Abstract

In this work, peanut protein isolate (PPI) was grafted with maltodextrin (MD) through the ultrasound-assisted Maillard reaction. Sodium dodecyl sulfate-polyacrylamide gel electrophoresis (SDS-PAGE) analysis showed a link between PPI and MD. The substantially increased accessibility of the major subunits (conarachin, acidic subunit of arachin, and basic subunit of arachin) in PPI under high-intensity ultrasound treatment led to changes in the degree of graft (DG), zeta-potential, protein solubility, and surface hydrophobicity of conjugates. Emulsion systems (20% v/v oil, 2.0% w/v PPI equivalent, pH 3.8) formed by untreated PPI, PPI-MDC (PPI-MD conjugates obtained with wet-heating alone), and UPPI-MDC (PPI-MD conjugates obtained with ultrasound-assisted wet heating) were characterized using a light-scatter particle size analyzer and confocal laser scanning microscope.
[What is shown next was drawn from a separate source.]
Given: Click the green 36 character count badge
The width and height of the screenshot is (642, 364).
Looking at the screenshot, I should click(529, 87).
Results showed that emulsions of untreated PPI and PPI-MDC were not stable due to immediate bridging flocculation and coalescence of droplets, whereas that formed by UPPI-MDC with 32.4% DG was stable with a smaller mean droplet size. It was believed that high-intensity ultrasound promoted production of glycated PPI, which was soluble and surface active at pH 3.8 and thus improved emulsification properties for UPPI-MDC. This study shows that glycated PPI by ultrasound-assisted Maillard reaction is an effective emulsifying agent for low pH applications.